Sir Keir Starmer has resolved to push Britain’s defence spending higher and faster than current government plans require, with sources at 10 Downing Street confirming to Bloomberg that the decision has effectively been made and that the mechanics of implementation are being worked through at senior levels.
The move carries as much political calculation as it does strategic intent, coming less than a month before local elections on May 7 that are widely expected to deliver heavy losses for the Labour Party and potentially trigger a formal leadership challenge.
The strategic backdrop is stark.

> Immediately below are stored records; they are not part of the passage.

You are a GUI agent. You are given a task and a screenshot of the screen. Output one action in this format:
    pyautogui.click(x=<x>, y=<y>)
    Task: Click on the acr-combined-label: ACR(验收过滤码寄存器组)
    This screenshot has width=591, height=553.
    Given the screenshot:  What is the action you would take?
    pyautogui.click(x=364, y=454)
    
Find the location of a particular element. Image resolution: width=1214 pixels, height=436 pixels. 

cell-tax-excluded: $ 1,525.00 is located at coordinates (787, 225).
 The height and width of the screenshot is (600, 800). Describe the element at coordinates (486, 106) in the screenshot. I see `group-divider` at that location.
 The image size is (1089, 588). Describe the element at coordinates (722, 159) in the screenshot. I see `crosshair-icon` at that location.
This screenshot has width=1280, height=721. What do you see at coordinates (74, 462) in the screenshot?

Britain’s Chief of Defence Staff confirmed this week that the government is updating its Government War Book — the classified national continuity plan last seriously revisited during the Cold War — to prepare civilian infrastructure, the police, industry, and the NHS for the possibility of high-intensity conflict.
The confirmation came at the London Defence Conference, where the defence chief also revealed that a threat from the UK to seize vessels in Russia’s shadow fleet was already altering behaviour before British forces had boarded a single ship.
Separately, Defence Secretary John Healey revealed that British warships and aircraft had spent roughly a month monitoring three Russian naval vessels — an Akula-class attack submarine and two specialist GUGI deep-sea research submarines — operating off the UK’s northern coast before they withdrew.
Retired General Sir Richard Barrons, who contributed to the government’s Strategic Defence Review, has been among the most vocal voices pressing for greater urgency, publishing an article arguing that Britain must “act today” with a sustained increase of approximately £10 billion per year in defence funding.
He described the UK armed forces as having been “hollowed out” by decades of underfunding and warned that the country “can no longer rely on the US cavalry to bail us out,” a reference to the deterioration of UK-US defence certainty under the Trump administration. Barrons estimated that a three-to-five-year window exists to address the most critical capability gaps, a timeline he described as tightening fast.
The fiscal challenge is the central complication in all of this. The government has committed to spending 2.5% of GDP on defence by 2027 and 3.5% by 2035, as part of a NATO agreement reached last year, but the Treasury has made clear that any acceleration beyond current plans will require either tax increases or cuts to other departmental budgets, without breaching borrowing rules. The Institute for Fiscal Studies has noted that existing defence spending plans are already squeezing non-defence budgets in 2026-27 and 2027-28, and that further acceleration would compound those pressures materially.
Adding complexity is the fact that the government’s long-promised Defence Investment Plan — a ten-year document intended to show industry how military spending will be allocated — remains unpublished despite having been promised in autumn 2025 and then again by Christmas.
The delay has left defence companies in a form of commercial limbo, with some start-ups relocating abroad and at least one Business winding down its defence arm while waiting for government contracts to clear. Until the plan is published, much of the additional funding commitment remains theoretical, even as the political language around it escalates.
Starmer’s calculation appears to be that a visible commitment to national security — particularly given the unresolved US-Iran conflict and Russia’s sustained hybrid campaign against European undersea infrastructure — provides the most credible narrative to stabilise his position ahead of local elections. Whether it proves sufficient will depend partly on whether the May results are bad enough to move Labour MPs to formally back a single challenger, which requires 80 signatures to trigger a leadership contest. At the moment, no challenger has consolidated that level of support, but the local election results will recalibrate those calculations overnight.